Source text »

· · · ·

I will write ten posts on this 5th Retirement Anniversary addressing each category or "Label." I can also see the stats and which posts have had the most public views. At this time, my blog had 22,400 views. That's about 100 views per week in 18 different countries around the world! It is very rewarding to know that there is interest in what I have to say. By helping myself I must be helping others with similar interests. It is an incentive to continue.
Here are my brief summaries of the first five years of retirement and goal adjustments I want to make at this time. If you want more information on a subject, please scroll down on the right side of the main page and click on the first months in 2011 where you will see where I'm coming from.
My journey continues....
Health Issues and Exercise
I am very happy to report that my health issues have improved greatly since I retired! I attribute this to a major decline in stress, more time to manage food choices, regular exercise, and better medications.
I have come to realize that stress has the biggest interference with my diabetes management. I disillusioned myself into thinking stress comes only from not getting things done and being disorganized. Wrong! I prided myself on my exceptional organizational skills and my multi-tasking abilities were often impressive to those around me. I was successful in doing all that I wanted and apparently making it look easy. It seemed easy to me too because of my commitment and expertise. I was successful in being a wife and mother. I had an interesting and exciting career. I found ways to contribute my time and money to making the world a better place. I always tried and succeeded in making everything I cared about better than I found it.
The first few years of retirement was spent doing things on my "bucket list." There are still many things remaining but the immediate need has diminished as I settle into a pace that is a more natural order for me. I live each day to the fullest and in the moment. Sometimes this means I do a lot and sometimes I do very little. It's all good.
The stress that negatively affects my health now has likely been there all along and is self-imposed. It comes from multi-tasking and getting everything done just so I could do more. Yes, there is satisfaction in this kind of lifestyle and it complements extroverted characteristics. I am embracing my more natural introvert characteristics now. I understand that introverts make up about one third of the population so in order to "fit in" I put forth more effort than the other two thirds to be successful in a way that society values. I know I can do that when I need too. I don't need to so much anymore and have let go of pushing myself to get things done so I could do more. I value the pleasures of each task more and therefore enjoy everything I do more. I no longer feel any pressures from society to follow the majority's idea of success. I am already there.

· · · ·

The data »
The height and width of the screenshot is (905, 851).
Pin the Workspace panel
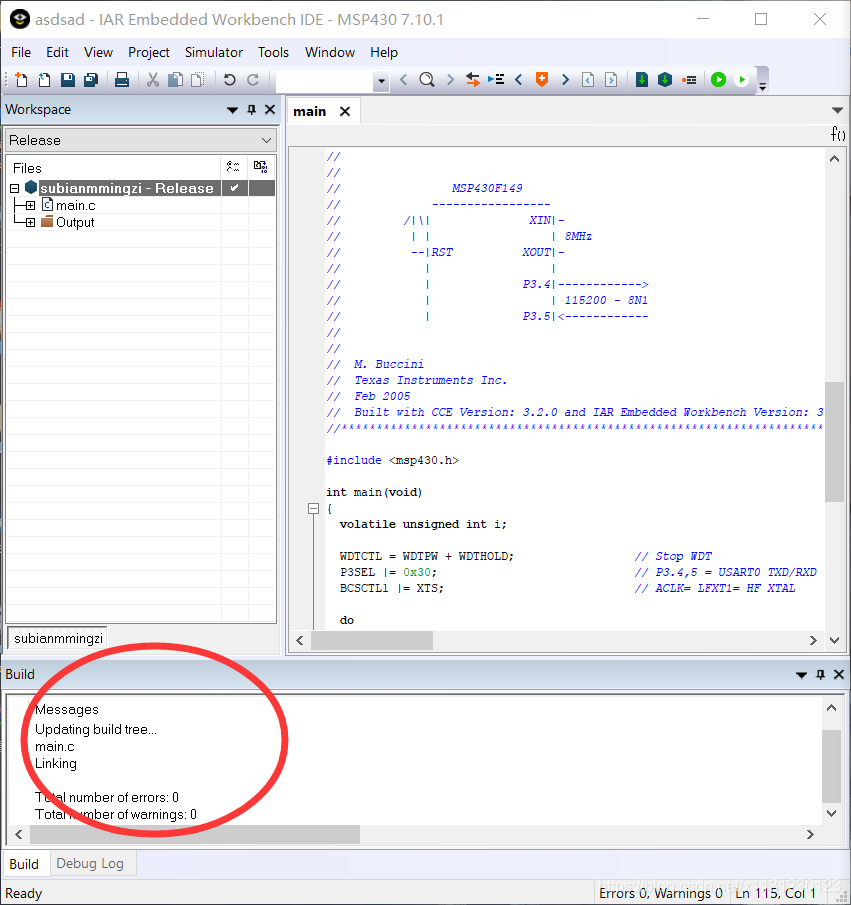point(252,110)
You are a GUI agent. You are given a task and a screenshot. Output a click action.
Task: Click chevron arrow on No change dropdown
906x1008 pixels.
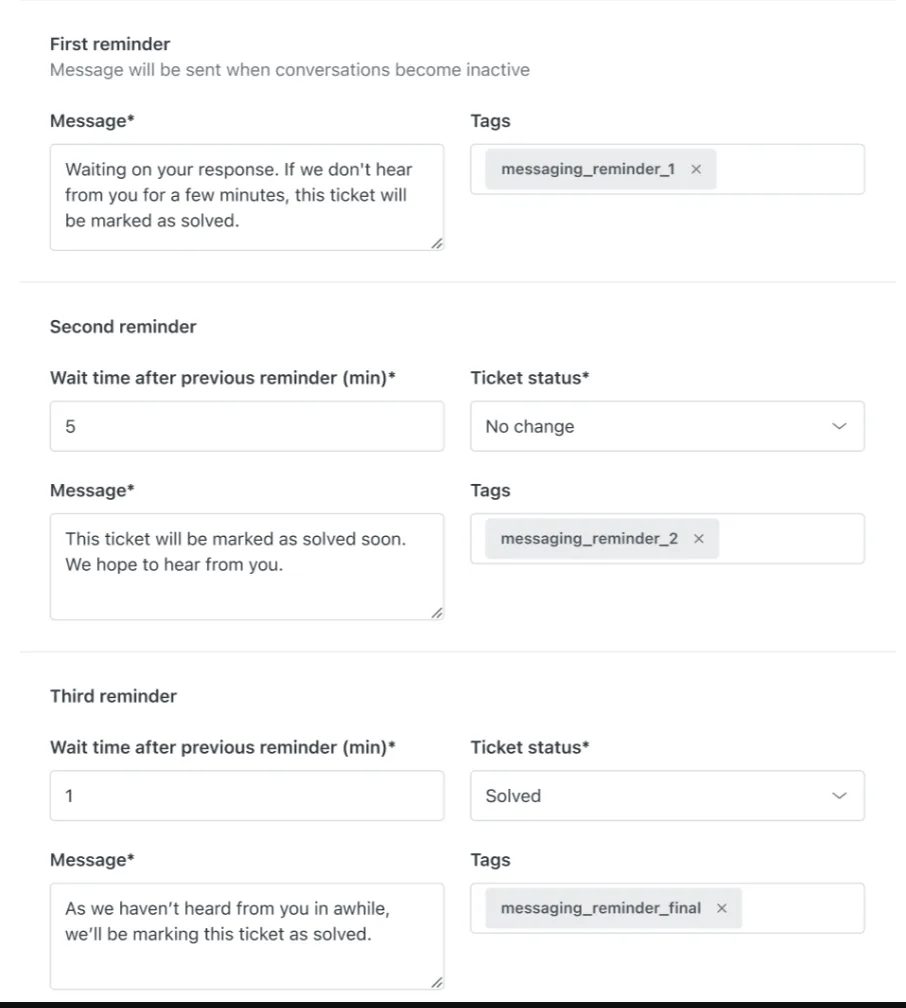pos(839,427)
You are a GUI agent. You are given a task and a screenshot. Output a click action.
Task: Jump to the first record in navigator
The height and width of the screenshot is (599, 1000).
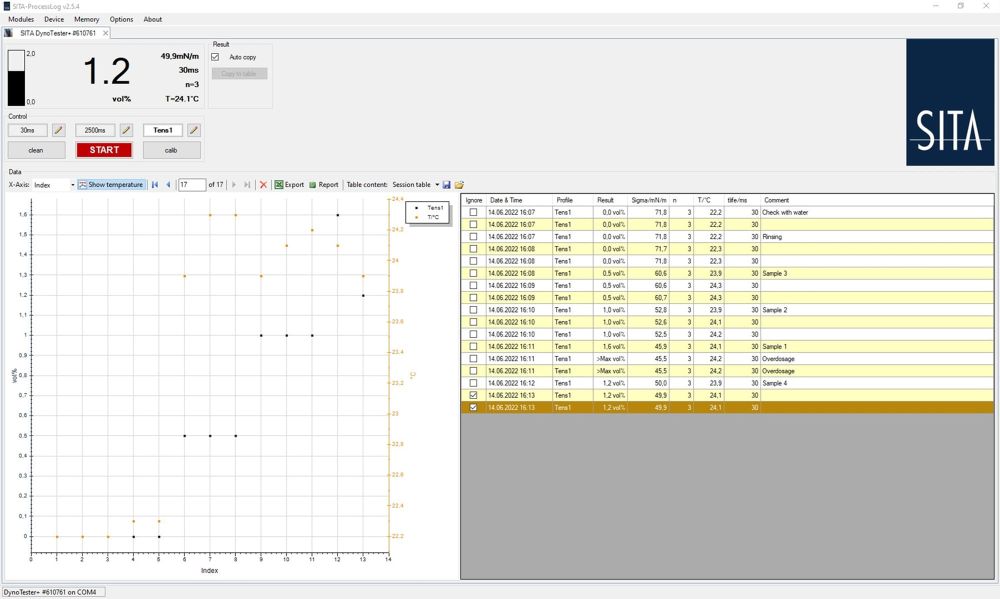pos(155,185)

· · · ·

Required work »
[a] In the retirement blog post, how many views had the blog received at the time of writing?
[b] Pick up the retirement blog post after its last sentence and continue it.
The listing has no role in this work.

Results for each task »
[a] 22,400 views.

[b]
Getting to this good stress level that is more natural to me has taken the better part of the past five years and my diabetes blood sugar levels has been a measure of that path. I have been up and down with changes in medications helping when the chronic disease progresses and it always will until a cure is found. I am still challenged with the right balance of nutrition and exercise. My eating habits have improved greatly with less overindulgence's that are emotionally caused. Exercise is easy to include in my outdoor lifestyle during good weather but I am challenged to stay on track with indoor routines. This is done with yoga and an elliptical machine in my home and my 5-month winter membership at a local Wellness Center (2017 is my 23rd year!). I do not stay too strict on my exercise schedules but know that I need 5-8 hours each week to maintain. I usually do 10-15 hours each week outdoors in good weather. I got this exercise thing. It is a lot of work finding the balance with nutrition and meds. After my last diabetes yearly exam last month, I am different in a good way. I have numbers similar to 10 years ago which was before I took on the manager position in my job with the state. It was just one month into that position when I needed meds to help with my diabetes. So I am very hopeful that the path I am on now with my health is as good as can be expected. I never take anything for granted and know good health will always require work to manage. But I am a good manager!